• How to complete this task
Restate the following entries exactly. Keep the pictures out.

• Collected data entries
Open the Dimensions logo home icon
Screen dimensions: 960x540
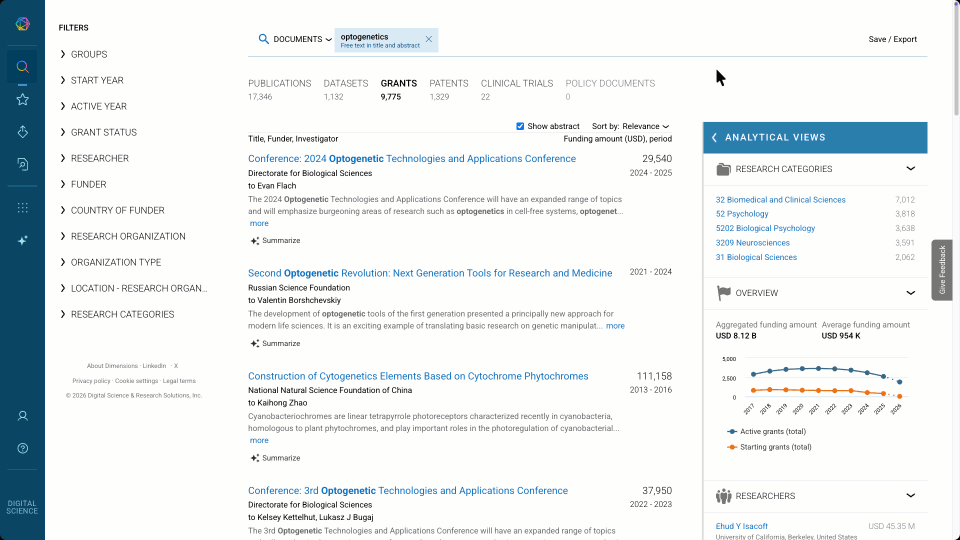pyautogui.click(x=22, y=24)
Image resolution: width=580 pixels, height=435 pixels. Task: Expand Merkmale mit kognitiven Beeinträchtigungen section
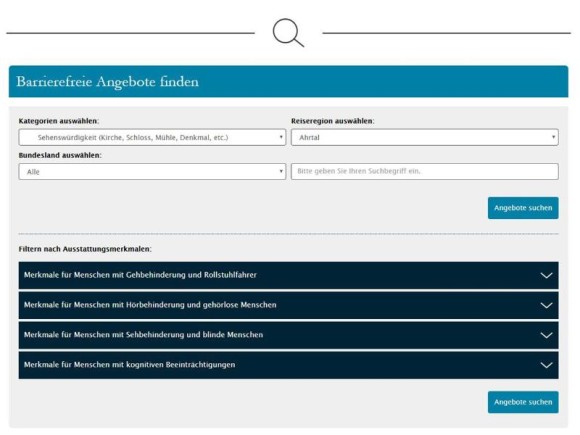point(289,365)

• Solution for this problem
Open the Dimensions logo home icon
Screen dimensions: 960x540
pyautogui.click(x=22, y=24)
Image resolution: width=580 pixels, height=435 pixels. Task: Expand Merkmale mit kognitiven Beeinträchtigungen section
point(289,365)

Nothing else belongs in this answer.